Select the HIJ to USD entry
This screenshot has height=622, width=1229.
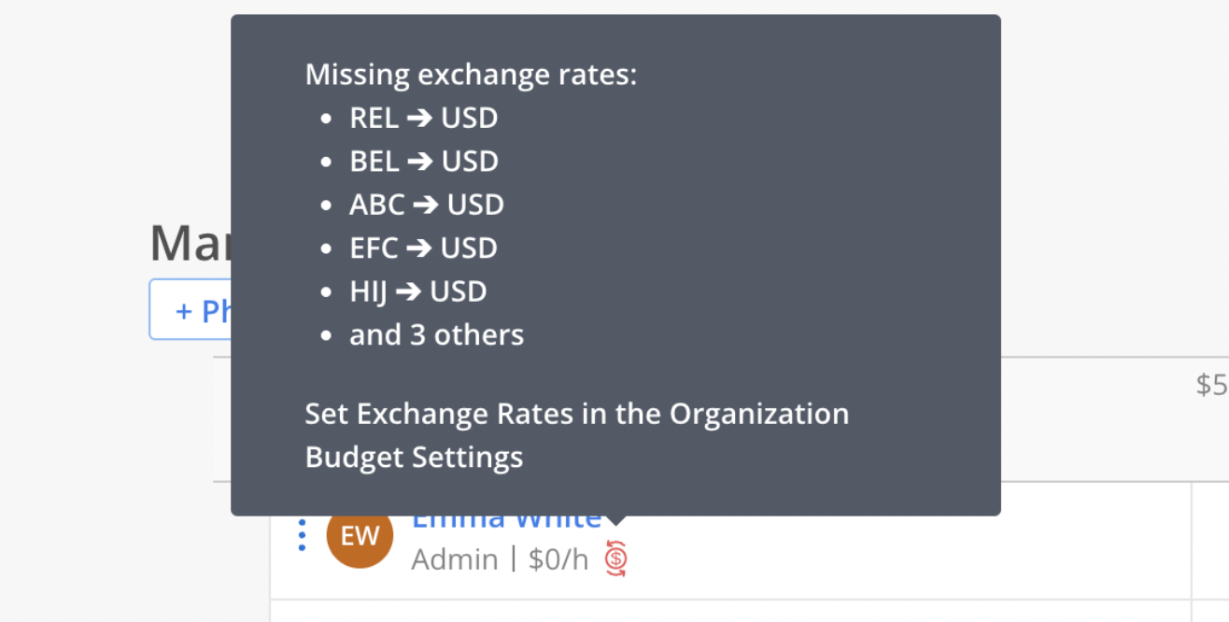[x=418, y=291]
--
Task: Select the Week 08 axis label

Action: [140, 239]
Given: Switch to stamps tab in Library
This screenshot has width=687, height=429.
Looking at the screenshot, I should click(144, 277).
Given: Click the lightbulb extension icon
--
What to produce: Every line in the records that holds the word "Given" should be copied into the answer.

Output for this task:
Given: Switch to stamps tab in Library
Given: Click the lightbulb extension icon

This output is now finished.